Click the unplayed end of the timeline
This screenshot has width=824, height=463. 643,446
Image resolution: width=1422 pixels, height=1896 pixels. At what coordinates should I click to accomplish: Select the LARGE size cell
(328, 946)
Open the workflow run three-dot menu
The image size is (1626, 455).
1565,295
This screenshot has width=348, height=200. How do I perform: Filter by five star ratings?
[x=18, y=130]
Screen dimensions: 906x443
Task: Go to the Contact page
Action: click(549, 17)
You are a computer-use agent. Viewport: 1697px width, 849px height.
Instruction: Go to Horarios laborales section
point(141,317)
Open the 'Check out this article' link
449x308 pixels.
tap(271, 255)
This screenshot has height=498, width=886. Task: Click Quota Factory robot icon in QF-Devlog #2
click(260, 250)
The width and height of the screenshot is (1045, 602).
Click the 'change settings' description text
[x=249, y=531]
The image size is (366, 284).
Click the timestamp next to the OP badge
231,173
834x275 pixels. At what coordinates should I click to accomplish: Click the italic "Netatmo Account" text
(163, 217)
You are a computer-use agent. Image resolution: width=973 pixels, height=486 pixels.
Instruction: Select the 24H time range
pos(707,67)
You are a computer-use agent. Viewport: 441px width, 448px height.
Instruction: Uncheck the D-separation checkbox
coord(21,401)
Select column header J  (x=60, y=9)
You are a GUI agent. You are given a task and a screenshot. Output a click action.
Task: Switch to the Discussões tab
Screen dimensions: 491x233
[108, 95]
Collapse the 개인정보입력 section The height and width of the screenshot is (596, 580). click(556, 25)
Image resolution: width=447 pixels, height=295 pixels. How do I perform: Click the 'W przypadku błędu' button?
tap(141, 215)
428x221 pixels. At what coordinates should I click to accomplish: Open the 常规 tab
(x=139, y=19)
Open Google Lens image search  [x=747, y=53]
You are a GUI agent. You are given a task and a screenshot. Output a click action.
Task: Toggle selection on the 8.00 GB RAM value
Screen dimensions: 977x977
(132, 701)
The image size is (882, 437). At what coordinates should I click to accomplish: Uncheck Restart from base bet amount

### [Task item]
Recopy the entries above in their entirety, exactly.

### [Answer section]
Click the unplayed end of the timeline
This screenshot has width=824, height=463. 643,446
Image resolution: width=1422 pixels, height=1896 pixels. At what coordinates should I click to accomplish: Select the LARGE size cell
(328, 946)
Open the workflow run three-dot menu
The image size is (1626, 455).
1565,295
This screenshot has width=348, height=200. How do I perform: Filter by five star ratings?
[x=18, y=130]
Screen dimensions: 906x443
Task: Go to the Contact page
Action: click(549, 17)
You are a computer-use agent. Viewport: 1697px width, 849px height.
Instruction: Go to Horarios laborales section
point(141,317)
Open the 'Check out this article' link
449x308 pixels.
tap(271, 255)
This screenshot has height=498, width=886. Task: Click Quota Factory robot icon in QF-Devlog #2
click(260, 250)
The width and height of the screenshot is (1045, 602).
Click the 'change settings' description text
[x=249, y=531]
The image size is (366, 284).
Click the timestamp next to the OP badge
231,173
834x275 pixels. At what coordinates should I click to accomplish: Click the italic "Netatmo Account" text
(163, 217)
You are a computer-use agent. Image resolution: width=973 pixels, height=486 pixels.
Instruction: Select the 24H time range
pos(707,67)
You are a computer-use agent. Viewport: 441px width, 448px height.
Instruction: Uncheck the D-separation checkbox
coord(21,401)
Select column header J  (x=60, y=9)
You are a GUI agent. You are given a task and a screenshot. Output a click action.
Task: Switch to the Discussões tab
Screen dimensions: 491x233
[108, 95]
Collapse the 개인정보입력 section The height and width of the screenshot is (596, 580). click(556, 25)
Image resolution: width=447 pixels, height=295 pixels. How do I perform: Click the 'W przypadku błędu' button?
tap(141, 215)
428x221 pixels. At what coordinates should I click to accomplish: Open the 常规 tab
(x=139, y=19)
Open Google Lens image search  [x=747, y=53]
You are a GUI agent. You are given a task and a screenshot. Output a click action.
Task: Toggle selection on the 8.00 GB RAM value
Screen dimensions: 977x977
(132, 701)
The image size is (882, 437). At what coordinates should I click to accomplish: Uncheck Restart from base bet amount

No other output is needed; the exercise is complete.